SCG Cell Therapy Pte Ltd (SCG), a clinical-stage biotechnology company focused on developing innovative immunotherapies for infectious diseases and associated cancers, announced late-breaking data from its Phase 1 trial of SCG101, a first-in-class autologous hepatitis B virus (HBV)-specific T-cell receptor-engineered T Cell (TCR-T) therapy targeting hepatitis B surface antigen (HBsAg). The data was presented at the 2024 AASLD Liver Meeting in San Diego, United States. 

In the Phase 1 clinical trial, SCG101 exhibited promising antiviral activity in patients with advanced HBV-related hepatocellular carcinoma (HBV-HCC). Among the 12 patients treated with a single intravenous dose of SCG101 at 5.0×10⁷ ~ 1.0×10⁸ TCR⁺ T cells/kg, all patients demonstrated a significant reduction in serum HBsAg levels, with 11 out of 12 (92%) patients achieving a reduction of 1.0 to 4.6 log₁₀, and the levels remaining below 100 IU/mL throughout the follow-up period of up to one year. Notably, four patients (33%) experienced HBsAg loss within 21 days following a single infusion of SCG101 and which persisted throughout the follow-up.

The safety profile of SCG101 was generally favourable, with the therapy being well tolerated. The most commonly reported treatment-related adverse events included transient elevations in liver enzymes, pyrexia, cytopenia, cytokine release syndrome (CRS), hypoalbuminemia, and hyponatremia—consistent with SCG101's mechanism of action, which involves the HBsAg-targeted immune activation and its mediated clearance of diseased hepatocytes and HCC cells. 

HBV remains a major global health burden, affecting over 250 million people worldwide. It is a leading cause of liver cancer, responsible for 50%–80% of hepatocellular carcinoma cases globally.¹ Chronic HBV infection leads to the integration of HBV DNA into the host genome, resulting in persistent HBsAg expression, chromosomal instability, and activation of oncogenes, thereby contributing to the development of hepatocellular carcinoma.² SCG101 is designed to target a specific HBV peptide presented on infected cells, as well as hepatocytes with HBV DNA integration. By triggering both cytolytic and non-cytolytic mechanisms, SCG101 effectively eliminates HBV-infected hepatocytes as well as premalignant and HBV-HCC cells with HBV-DNA integration.  

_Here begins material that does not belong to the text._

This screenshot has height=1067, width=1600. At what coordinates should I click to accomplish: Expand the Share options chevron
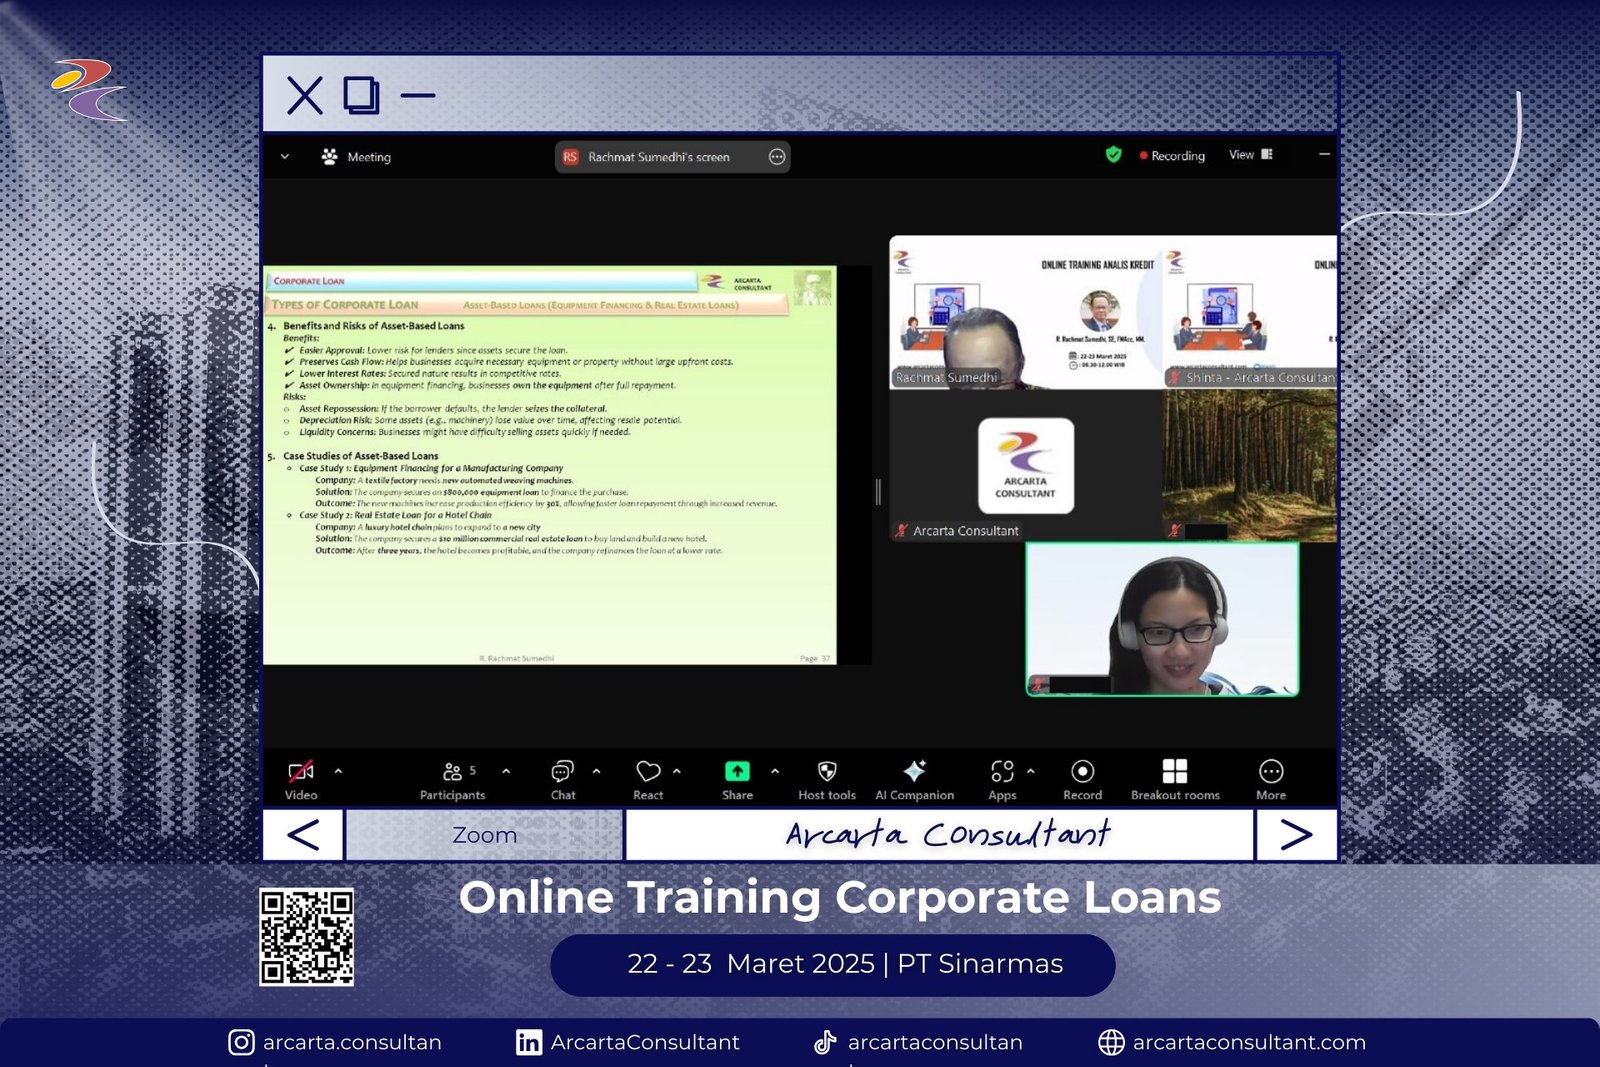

"The positive data from our Phase 1 trial marks a significant milestone in the development of SCG101, our first-in-class HBV-specific TCR-T therapy. These results not only demonstrate the potential of SCG101 to achieve meaningful and durable antiviral responses in patients, but also underscore the unique approach we are taking in HBV-specific TCR T cell therapy. We are encouraged by these early findings and are committed to advancing SCG101 through clinical development as we work towards providing a new therapeutic option for patients suffering from this challenging disease", said Christy Ma, Chief Executive Officer of SCG Cell Therapy. "We believe our GianT^TM TCR discovery platform has the potential to address a broad spectrum of infection-associated cancers, such as human papillomavirus (HPV) associated cervical cancer and head and neck cancer, and Epstein-Barr virus (EBV) associated nasopharyngeal carcinoma and gastric cancer, paving the way for a new paradigm in immune-based cancer treatment".